The Apparel Sector’s Other Big Inventory Problem

The supply chain crisis currently dominating the news cycle has understandably made inventory a hot topic. Fortunately for retailers and consumers alike, this crisis will abate.  

But there is a second inventory crisis that has flown completely under the radar, and it threatens to sink a certain group of clothing retailers.  These companies are unwittingly sailing right into the eye of a hurricane from which they may not escape.  They have put their businesses at risk of rapid disintegration, perhaps not in 2022, but definitely by 2024.

As noted recently by the Chairman of Inditex, the convergence of Digital and Physical retailing has made it essential for a clothing retailer to maintain an accurate view of every piece of inventory sitting in each of its stores.  Winning retailers already have this view.  A second group now wants it badly.  But there is a third group that still hasn’t prioritized it.  What these laggards in Group 3 don’t realize is that they have much less time to correct this deficiency than they would want.  

To be perfectly clear, certain clothing retailers are much more at risk than others.  This issue is not existential for luxury retailers.  Nor is it for Digitally Native Vertical Brands, or for discounters like TJ Maxx.  But it’s absolutely existential for a surprising number of others, especially midmarket “monobrand” clothing businesses.   For this type of Specialty Apparel retailer, inaccurate Store Level inventory data will soon be like carbon monoxide — a silent killer.

If any of the above seems like hyperbole, consider that it’s not uncommon for a store’s true On-Hand Quantity of a particular item to differ from what the company’s internal systems believe to be in that store on 30-40% of that store’s distinct SKUs.  That’s a huge number of costly mistakes!

MORE FOR YOU

COVID COVER

Much has been made about how the pandemic created an opportunity for retailers to step back, objectively analyze their needs, and make necessary improvements to position themselves for the next 5-10 years of battle.  This lengthy reprieve from the non-stop pressure traditionally exerted by Wall Street was cleverly dubbed “COVID Cover”. 

The prevailing narrative is that most apparel retailers made very good use of the past 18 months.  But what about the ones who had already neglected their Store Level Inventory Accuracy problem in the years prior to the pandemic and still haven’t begun correcting the issue?  

For those who are curious, the first step to fixing that problem is for a retailer to instruct its suppliers to apply “smart” tickets or labels (with RFID) to each piece of merchandise they ship. 

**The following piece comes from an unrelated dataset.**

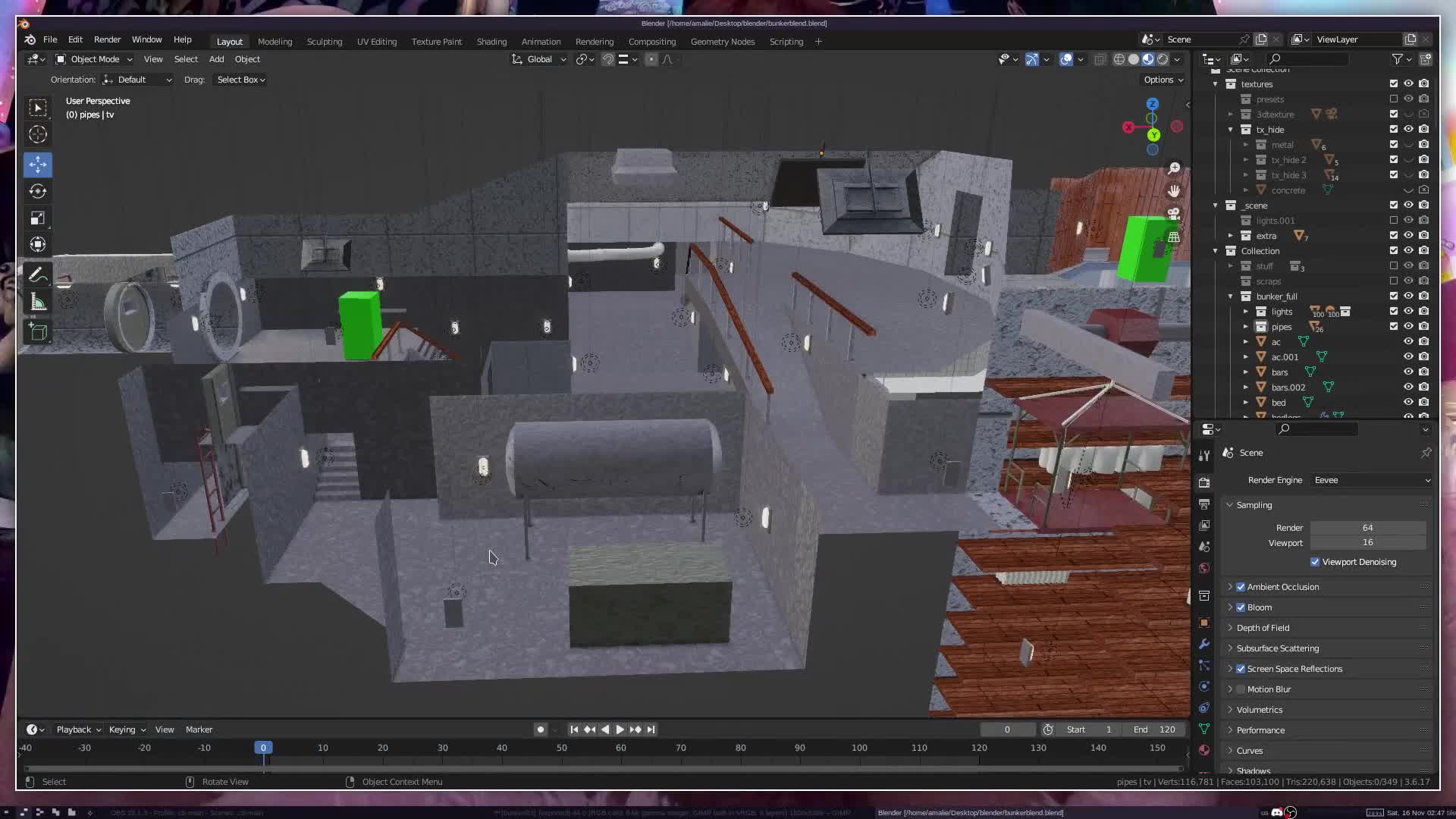
Task: Enable the Motion Blur checkbox
Action: (x=1241, y=689)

To be perfectly clear, several clothing retailers did in fact take this important first step during the pandemic.  Some went even further, by equipping their stores with the technology needed to read these smart labels.  But the ones who have yet to arrange for the tagging of their merchandise have burdened their businesses with significant additional risk, whether their investors and creditors realize it or not.

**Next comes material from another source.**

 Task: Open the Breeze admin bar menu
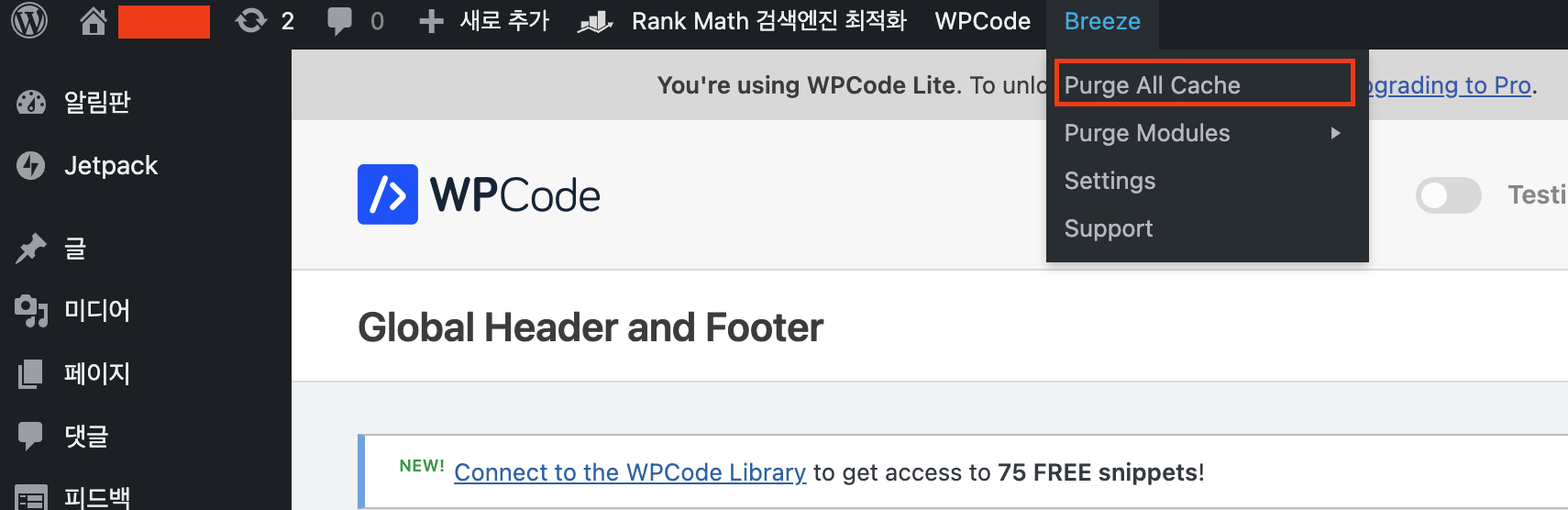[1102, 21]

THIS PRESSURE WILL INTENSIFY

Fellow Forbes contributor Steve Dennis coined the term Harmonized Retail.  It’s a term I’ve grown fond of.

Harmonizing the online and in-store operations of an apparel business takes skill and focus.  Retailers that lack Store Level Inventory Accuracy pay dearly for this deficiency in many different ways. Here are a few:

1.     Higher shipping and fulfillment costs on web orders

2.     Too much Working Capital tied up in inventory

3.     Inferior customer service

4.     Lower store labor productivity 

Even if none of a company’s direct competitors were using these tools, it would still make good financial sense to use them.  Why do you think so many clothing retailers added these capabilities over the past five years?  

But when competitors do use these tools, the company becomes a less attractive place to shop.  It is less able to serve in-store shoppers as effectively.  And for those shopping its website, it is less able to get product in their hands as quickly and reliably as competitors.

THE BOTTOM LINE

One of the reasons I’m convinced that an absence of Store Level Inventory Accuracy will hobble and sink certain retailers within three years (if not sooner) is because these powerful forces have already been at work for quite some time.  

The cost of operating without this accuracy in 2022 will be higher than it was in 2020. Just as the cost of operating without it in 2020 was higher than it was in 2018.  This trend will only continue.

Not only will the Winning apparel retailers continue to steal market share.  They will have the money needed to add new capabilities and further widen the gap.